WHAT THE TASK REQUIRES: Carry on the passage about induction and embryonic development, picking up after its final sentence.

EXTRACT TO READ:
******

Induction is a transient method of regulating development, where the genetic potentials of certain cell-populations, or morphogenetic fields, are activated by chemical agencies diffused in their immediate environment. Although the chemistry of induction is still a problematic affair, it seems safe to assume, as Mittasch has pointed out, that 'organic catalyzers also show a rank order: beginning with the enzymes, which are adjusted most specifically to carry through a single reaction, to biocatalyzers such as the . . . organizer substances in animals which regulate more or less wide complexes of processes, and up to directing biocatalyzers, such as many hormones, that influence to a large extent the whole organism psychophysically.' [14]
Past the early and transitory phase of induction, more advanced methods of co-ordination and control make their appearance. In
the human embryo the' heart begins to beat at the end of the third week, controlled by its own pace-maker, when the whole creature is less than a fifth of an inch long. Muscle contractions in response to external stimuli can be elicited after the eighth week, and spontaneous movements may begin in the tenth week. They are myogenic reactions of the muscle tissue to direct local stimulation, while the nervous system is still in the making. But the conspicuous readiness of the neural plate to start growing in response to non-specific 'evocators' designates it, as it were, as the heir apparent to the earlier forms of integration.

******

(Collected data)
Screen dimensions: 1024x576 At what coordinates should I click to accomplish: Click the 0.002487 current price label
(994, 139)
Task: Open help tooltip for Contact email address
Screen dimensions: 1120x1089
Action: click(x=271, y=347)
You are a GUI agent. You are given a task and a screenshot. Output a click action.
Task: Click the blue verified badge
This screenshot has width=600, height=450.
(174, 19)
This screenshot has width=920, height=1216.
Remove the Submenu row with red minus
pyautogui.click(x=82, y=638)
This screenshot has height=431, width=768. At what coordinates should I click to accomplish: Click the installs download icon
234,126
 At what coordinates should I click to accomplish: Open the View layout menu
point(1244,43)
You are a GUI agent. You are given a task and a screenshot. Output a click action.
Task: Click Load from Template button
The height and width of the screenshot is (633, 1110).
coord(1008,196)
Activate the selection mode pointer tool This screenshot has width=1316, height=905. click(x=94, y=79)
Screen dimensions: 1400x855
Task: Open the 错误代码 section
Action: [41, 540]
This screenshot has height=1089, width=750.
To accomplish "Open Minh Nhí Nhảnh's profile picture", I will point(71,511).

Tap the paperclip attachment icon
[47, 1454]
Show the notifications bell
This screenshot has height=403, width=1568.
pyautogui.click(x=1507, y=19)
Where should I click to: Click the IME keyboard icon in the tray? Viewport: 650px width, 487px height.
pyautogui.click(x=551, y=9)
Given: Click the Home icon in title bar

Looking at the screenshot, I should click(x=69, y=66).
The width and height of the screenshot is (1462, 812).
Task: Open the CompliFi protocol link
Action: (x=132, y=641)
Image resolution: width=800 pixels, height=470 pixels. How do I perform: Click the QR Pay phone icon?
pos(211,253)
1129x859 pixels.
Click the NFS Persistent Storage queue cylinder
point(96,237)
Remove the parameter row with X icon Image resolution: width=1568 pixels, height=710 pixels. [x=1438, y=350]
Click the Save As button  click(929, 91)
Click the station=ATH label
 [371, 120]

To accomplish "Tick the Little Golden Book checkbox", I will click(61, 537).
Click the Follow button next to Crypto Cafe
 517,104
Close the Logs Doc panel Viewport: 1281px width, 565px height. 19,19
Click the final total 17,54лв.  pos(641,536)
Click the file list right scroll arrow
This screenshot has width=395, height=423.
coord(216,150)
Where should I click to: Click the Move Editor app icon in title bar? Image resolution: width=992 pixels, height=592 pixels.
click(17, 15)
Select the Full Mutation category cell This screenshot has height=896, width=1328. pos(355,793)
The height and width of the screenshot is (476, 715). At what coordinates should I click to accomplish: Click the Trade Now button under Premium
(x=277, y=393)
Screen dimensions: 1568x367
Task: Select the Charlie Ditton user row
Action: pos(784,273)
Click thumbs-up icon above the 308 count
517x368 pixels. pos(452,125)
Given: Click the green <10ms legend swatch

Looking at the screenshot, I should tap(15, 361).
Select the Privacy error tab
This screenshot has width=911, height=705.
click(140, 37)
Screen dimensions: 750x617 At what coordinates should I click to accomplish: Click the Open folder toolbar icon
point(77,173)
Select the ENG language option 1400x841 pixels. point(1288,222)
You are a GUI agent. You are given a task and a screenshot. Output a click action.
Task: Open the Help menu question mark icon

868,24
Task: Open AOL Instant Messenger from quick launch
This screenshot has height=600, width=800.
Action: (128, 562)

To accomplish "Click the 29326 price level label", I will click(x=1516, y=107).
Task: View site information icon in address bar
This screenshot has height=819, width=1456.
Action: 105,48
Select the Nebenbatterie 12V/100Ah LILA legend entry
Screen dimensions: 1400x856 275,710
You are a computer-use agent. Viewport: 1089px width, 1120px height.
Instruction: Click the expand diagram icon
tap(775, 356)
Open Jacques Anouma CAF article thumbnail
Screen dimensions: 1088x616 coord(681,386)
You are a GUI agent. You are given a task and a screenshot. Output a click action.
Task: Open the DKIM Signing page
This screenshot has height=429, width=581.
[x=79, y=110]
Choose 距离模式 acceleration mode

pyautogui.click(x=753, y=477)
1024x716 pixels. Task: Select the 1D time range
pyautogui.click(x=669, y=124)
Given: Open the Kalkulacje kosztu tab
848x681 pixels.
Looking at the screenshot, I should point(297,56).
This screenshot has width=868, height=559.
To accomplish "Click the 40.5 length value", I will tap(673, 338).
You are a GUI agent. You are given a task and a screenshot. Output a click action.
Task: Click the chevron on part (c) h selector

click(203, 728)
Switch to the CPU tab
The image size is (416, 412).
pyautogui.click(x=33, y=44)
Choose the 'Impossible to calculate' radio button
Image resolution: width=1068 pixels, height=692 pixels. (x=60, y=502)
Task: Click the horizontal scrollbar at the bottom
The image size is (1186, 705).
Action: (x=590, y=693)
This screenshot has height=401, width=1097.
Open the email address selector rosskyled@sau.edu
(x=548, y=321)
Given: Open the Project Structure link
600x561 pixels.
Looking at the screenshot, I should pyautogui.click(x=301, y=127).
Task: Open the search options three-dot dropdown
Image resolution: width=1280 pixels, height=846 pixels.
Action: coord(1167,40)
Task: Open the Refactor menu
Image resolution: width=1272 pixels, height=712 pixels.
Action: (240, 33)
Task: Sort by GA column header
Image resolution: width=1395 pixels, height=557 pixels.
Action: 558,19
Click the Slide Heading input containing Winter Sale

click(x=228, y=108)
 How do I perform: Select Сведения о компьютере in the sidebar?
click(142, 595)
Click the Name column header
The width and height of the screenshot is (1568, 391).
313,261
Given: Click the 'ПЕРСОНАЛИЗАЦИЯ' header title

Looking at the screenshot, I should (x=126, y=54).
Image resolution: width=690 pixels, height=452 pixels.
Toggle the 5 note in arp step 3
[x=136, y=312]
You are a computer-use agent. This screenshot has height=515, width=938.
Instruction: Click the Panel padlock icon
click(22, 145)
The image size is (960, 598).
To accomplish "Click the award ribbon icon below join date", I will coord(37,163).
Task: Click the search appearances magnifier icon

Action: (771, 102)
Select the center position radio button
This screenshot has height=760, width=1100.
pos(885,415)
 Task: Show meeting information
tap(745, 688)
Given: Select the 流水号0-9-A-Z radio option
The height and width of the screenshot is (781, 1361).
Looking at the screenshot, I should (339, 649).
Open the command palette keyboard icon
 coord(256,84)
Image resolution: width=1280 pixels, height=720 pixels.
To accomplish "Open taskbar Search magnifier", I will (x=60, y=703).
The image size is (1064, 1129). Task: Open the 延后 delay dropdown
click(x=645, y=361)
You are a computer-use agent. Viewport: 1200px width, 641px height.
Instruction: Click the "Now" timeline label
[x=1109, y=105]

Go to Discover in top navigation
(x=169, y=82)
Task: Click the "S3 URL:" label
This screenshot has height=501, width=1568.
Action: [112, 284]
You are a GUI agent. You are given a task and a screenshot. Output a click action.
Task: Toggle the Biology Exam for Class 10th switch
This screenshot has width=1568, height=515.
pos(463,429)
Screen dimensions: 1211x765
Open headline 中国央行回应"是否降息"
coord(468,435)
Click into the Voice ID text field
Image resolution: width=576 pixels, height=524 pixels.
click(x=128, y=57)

******

EXPECTED OUTPUT:
To sum up: at various stages of embryonic development, and at various structural levels, we find different biochemical mechanisms, but analogue principles at work. At every stage and level the game is played according to fixed rules but with flexible strategies (although their flexibility is normally hidden from the eye and revealed only by the transplantation and grafting techniques of experimental embryology). The overall rules of the game are laid down in the complete set of instructions of the genetic code; but the particular set of instructions operative at any level at any time is triggered off by messages from the inter- and extra-cellular environment, which vary in character according to structural level and developmental stage: fertilizing agents, cytoplasmic feedbacks, direct-contact evocators, hormones, and other catalysts.